RIP Grantland

vogan espnLate Friday, when all of our institutions bravely shunt their bad news out the door, ESPN announced that it would shutter its prestige site Grantland, effective immediately. Founded in 2011 by Bill Simmons, Grantland became a go-to home for longform sports journalism, delivered by an all-star cast of writers, plus various sports- and pop culture-oriented spinoffs and Simmons’s own work.

Though never a money maker, Grantland brought much-needed gravitas to the Worldwide Leader’s sports coverage. Travis Vogan, author of the new UIP book ESPN: The Making of a Sports Media Empire, provided an interesting inside-baseball take on the site’s legacy and the limitations. In the book he expounds at length on the site’s odd, often uneasy place within the ESPN machine, and what the network has lost now that Grantland is past-tense:

Simmons was not originally enthused by the prospect of titling his website Grantland—a name his ESPN superiors liked but that he thought pretentious. He was more partial to Wheelhouse or The GOAT (Greatest of All Time) and purchased the domains for both while developing the project. However, Simmons’s boutique publication has transformed him into arguably the United States’ most pervasive sportswriter since Rice, who published books, hosted a radio show, served as a celebrity endorser, and produced a series of one-reel sports documentaries—Grantland Rice’s Sportlights. Despite Simmons’s initial reluctance to name his site after Rice, there is no better historical precedent to the networked sports personality he has become.

Reflecting its editor’s steady expansion and 30 for 30’s metamorphosis, Grantland continues to spawn multiplatform offshoots that broaden its style and reach. These extensions, such as The Triangle, Hollywood Prospectus, and Grantland Channel, produce material designed for niches of the already specialized variety of sports fan Grantland attracts. As John Skipper puts it, Grantland helps ESPN to “get at the edges of what sport touches” and the consumers who occupy those margins. Cho likens Grantland’s diversified format to New York Magazine, a general interest publication that hosts complementary websites on entertainment, fashion, local news, and food. He claims The Triangle and Hollywood Prospectus blogs are designed to be “destination pages that . . . feel like products of their own.” Extending this effort, the Grantland Channel produces original programming, such as the 2014 Jonathan Hock-directed documentary series The Finish Line, in which aging NBA player Steve Nash reflects on his waning career and prospects for life after basketball. More prominently, in October 2014 ESPN’s flagship channel premiered The “Grantland” Basketball Hour, an NBA-themed and Simmons-hosted talk show that marked the Grantland brand’s entrance into television.
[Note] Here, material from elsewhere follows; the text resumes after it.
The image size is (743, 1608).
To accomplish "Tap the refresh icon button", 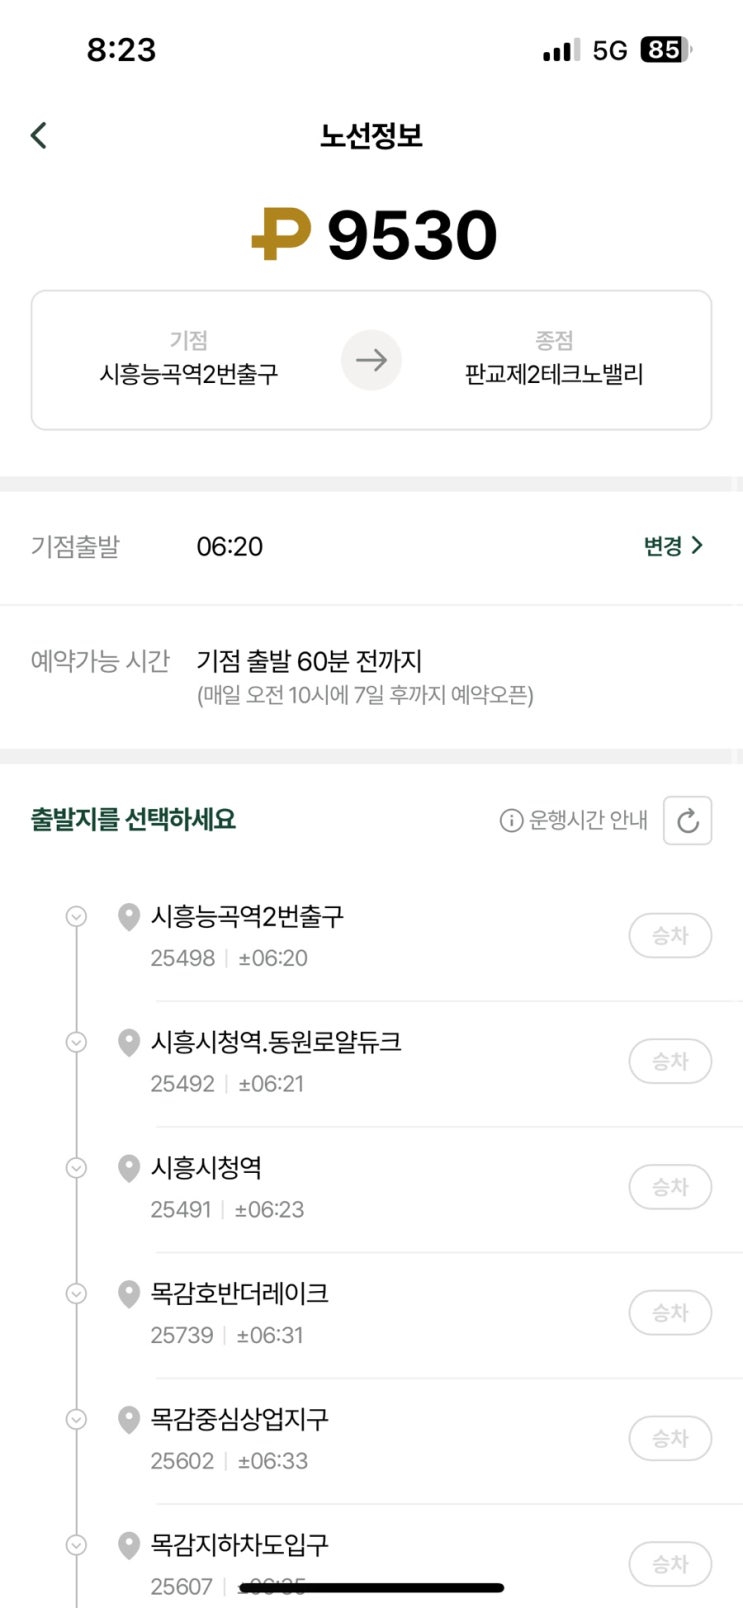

Simmons calls Grantland “a little bit of a network” with distinct but complementary parts that drive traffic independently while contributing to its hip subbrand. It is a microcosm of ESPN’s multiplatform model whose subsidiaries compose sometimes seemingly unlikely pathways into the Worldwide Leader’s ambit. Grantland, to be sure, productively widens sport’s stereotypical meanings and audience by placing it into dialogue with and probing its relationship to film, music, fashion, and so forth. Likewise, its strategic engagements with potent signifiers—from Grantland Rice to McSweeney’s—suggest mainstream sports media can provoke thought as well as entertain. But Grantland’s expansion of sports media’s creative possibilities simultaneously narrows the range of institutional participants in this milieu beyond the parent company that the boutique website does not always resemble, but that it unyieldingly fuels.